2. Stop self diagnosing yourself.

I know it can be hard to sit through one of your psych classes and not relate to some type of disease or mental health issue the professor discusses. It's alright if you can relate to them, but please do not say you have Schizophrenia or Bipolar disorder unless you have been properly tested and see a psychiatrist. It would just be like a medical student diagnosing themselves with cancer or anything else. If you think you have a mental health issue after a lecture, talk to your professor or a psychiatrist. They will be able to help deduce if you are suffering from an illness or not.

3. You will also be told "Psychology is easy."

I understand when people tell me this. Honestly, I do. I understand that I am not going to school to be a doctor or a lawyer. However, that does not mean that being a psych major isn't hard. It takes a lot of brain power and memory space to remember the many mental illnesses that are out there and the many studies and test that have been done in the psych world. So, please do not tell me the major I'm studying isn't hard. I'd like to see you explain to me in complete detail how Genie the wild child showed the psych community how important parental contact with children is in the child's early years and why Genie was never able to live a normal life (psych majors will understand).

4. You're going to be asked what you're going to be, you explain yourself, and people have no clue what you're talking about.

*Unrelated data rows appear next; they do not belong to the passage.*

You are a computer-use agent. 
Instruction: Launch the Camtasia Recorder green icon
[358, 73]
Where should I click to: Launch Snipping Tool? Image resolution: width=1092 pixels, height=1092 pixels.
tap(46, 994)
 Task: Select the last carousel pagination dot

Nothing is more embarrassing to a college student then explaining what you're going to be once you graduate college and people giving you a blank stare and saying, "you're going to be what again?" This has happened to me several times which caused my face to become as red as a tomato. I've gotten to the point that when someone asks me what I'm planning on doing after college, I give them the most detailed reply I could ever give. While it may seem unnecessary to give that kind of reply, your self-esteem will thank you.

5. What you're doing is important.

The work you're doing is important! The hours of studying about Freud, Maslow, and the psychological explanation on why someone hates the color red are important! You crying at 2 a.m. because you want to switch majors, but still decide to stick with psychology is important! You are the future of the psychological world. You are the next generation who will help solve the riddle of mental illnesses and come up with new treatments and medication that will help millions of people around the world. All you need to do when you are doubting yourself is remember that eventually, you are going to make great changes to this world that will last a lifetime.

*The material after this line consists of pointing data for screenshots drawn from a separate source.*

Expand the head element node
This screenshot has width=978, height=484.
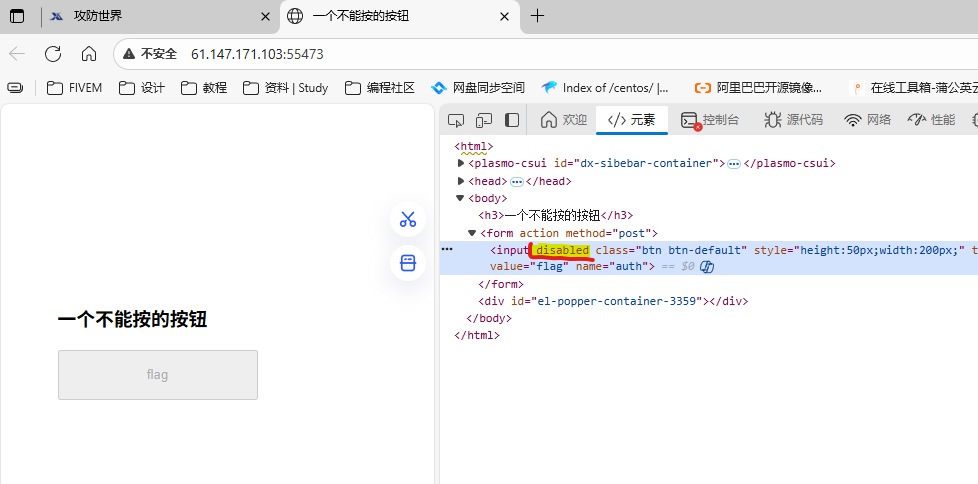coord(461,181)
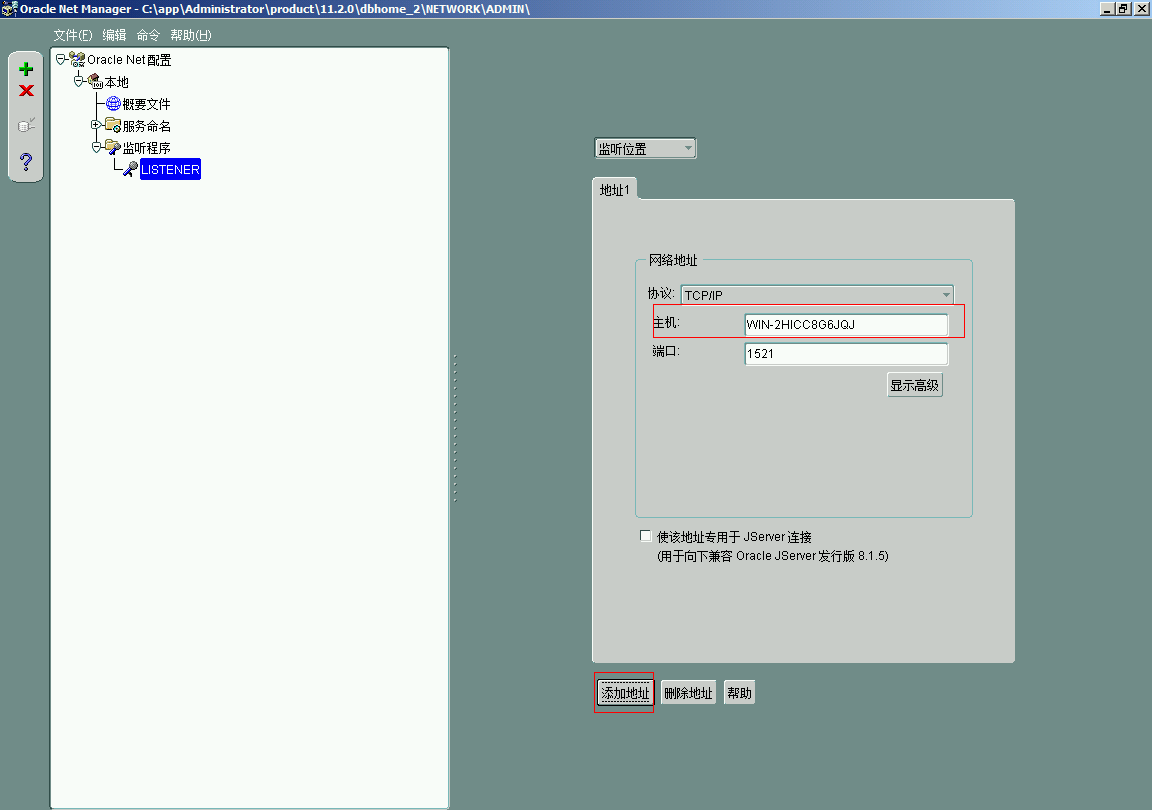Screen dimensions: 1152x810
Task: Click the 端口 port input field
Action: (845, 353)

Being a psychology major has many great aspects to it. You are learning how the human brain works and how people fall victim to their mental illnesses. You learn many different ways they are treated in hopes that one day, you will be on the "front line" treating hundreds of people and helping them get their lives back. While this period of being in school can be rather boring and feels like it's being dragged on, I believe like other psych majors that I will be doing good in the future and that's what helps me deal with some of the things I have mentioned above. I hope remembering that helps you as well.